John Adams wrote to Jefferson from Paris in 1780: "I think we shall do no great things at borrowing (money), unless that system or some other, calculated to bring things to some certain and steady standard, succeeds."
Thomas Jefferson similarly admonished Samuel Kercheval in 1816, "To preserve (the) independence (of the people), we must not let our rulers load us with perpetual debt."
The national debt nearly doubled under Madison — largely because of the War of 1812 — but the "Father of the Constitution" said in remorse: "I regret, as much as any member, the unavoidable weight and duration of the burdens to be imposed; having never been a proselyte to the doctrine, that public debts are public benefits. I consider them, on the contrary, as evils which ought to be removed as fast as honor and justice will permit."
Monroe, who shrank the national debt by one-third, said: "The vast amount of vacant lands, the value of which daily augments, forms an additional resource of great extent and duration. These resources, besides accomplishing every other necessary purpose, put it completely in the power of the United States to discharge the national debt at an early period."
John Quincy Adams, who also shrank the national debt by one-third, said, "The plain state of the fact appears to me to be that the load of taxation to pay the interest upon the national debt is greater than the nation can bear, and that the only possible remedy will be a composition with the public creditors, or an authoritative reduction of the debt in one form or another."

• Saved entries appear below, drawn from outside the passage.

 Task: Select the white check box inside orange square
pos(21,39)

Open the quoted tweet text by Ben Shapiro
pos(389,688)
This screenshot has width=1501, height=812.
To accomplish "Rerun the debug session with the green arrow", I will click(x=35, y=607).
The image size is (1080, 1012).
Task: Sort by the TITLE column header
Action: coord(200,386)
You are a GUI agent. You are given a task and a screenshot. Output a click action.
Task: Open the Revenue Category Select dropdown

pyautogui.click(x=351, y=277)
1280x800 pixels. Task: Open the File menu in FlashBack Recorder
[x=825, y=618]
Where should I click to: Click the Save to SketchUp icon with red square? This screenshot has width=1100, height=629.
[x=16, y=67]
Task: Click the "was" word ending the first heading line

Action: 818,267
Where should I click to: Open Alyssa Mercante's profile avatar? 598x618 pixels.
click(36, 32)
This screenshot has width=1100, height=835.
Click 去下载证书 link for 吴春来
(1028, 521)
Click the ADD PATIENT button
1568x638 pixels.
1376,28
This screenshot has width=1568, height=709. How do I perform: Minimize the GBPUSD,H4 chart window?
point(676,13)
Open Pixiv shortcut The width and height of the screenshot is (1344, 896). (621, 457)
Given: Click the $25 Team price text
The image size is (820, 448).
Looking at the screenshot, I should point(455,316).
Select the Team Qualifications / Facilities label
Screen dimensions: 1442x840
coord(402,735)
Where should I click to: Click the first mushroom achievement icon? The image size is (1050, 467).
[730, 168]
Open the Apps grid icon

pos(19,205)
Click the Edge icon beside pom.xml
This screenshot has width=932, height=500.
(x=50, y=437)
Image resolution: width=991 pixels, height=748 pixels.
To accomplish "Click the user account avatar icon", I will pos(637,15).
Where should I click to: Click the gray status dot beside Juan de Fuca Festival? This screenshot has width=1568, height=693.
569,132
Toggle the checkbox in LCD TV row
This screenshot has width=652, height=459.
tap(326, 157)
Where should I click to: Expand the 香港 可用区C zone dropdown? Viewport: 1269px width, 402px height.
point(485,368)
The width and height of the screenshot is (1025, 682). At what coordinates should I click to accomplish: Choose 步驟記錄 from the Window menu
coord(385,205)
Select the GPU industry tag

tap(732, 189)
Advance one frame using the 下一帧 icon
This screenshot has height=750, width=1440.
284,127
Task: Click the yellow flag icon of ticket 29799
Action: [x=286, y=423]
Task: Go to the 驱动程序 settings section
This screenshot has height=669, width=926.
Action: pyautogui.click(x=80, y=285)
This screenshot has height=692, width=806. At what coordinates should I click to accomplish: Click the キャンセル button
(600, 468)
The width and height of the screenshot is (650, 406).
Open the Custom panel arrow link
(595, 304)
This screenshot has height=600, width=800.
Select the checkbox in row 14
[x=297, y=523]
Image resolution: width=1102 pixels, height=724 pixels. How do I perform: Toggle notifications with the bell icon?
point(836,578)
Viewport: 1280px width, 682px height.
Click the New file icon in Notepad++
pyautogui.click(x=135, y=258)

Jackson made this passionate presidential commitment: "I stand committed before the country to pay off the national debt at the earliest practicable moment. This pledge I am determined to redeem." (In January 1835, the national debt was paid off!)
Obama made this statement in a debate before he was elected: "There is no doubt that we've been living beyond our means, and we're going to have to make some adjustments. Now, what I've done throughout this campaign is to propose a net spending cut." But remember the figures: To date, Obama has added more than $5 trillion of national debt, spending about $4.18 billion every day that he has been in office.
Do you really want four more years?
John Adams was right: "Facts are stubborn things."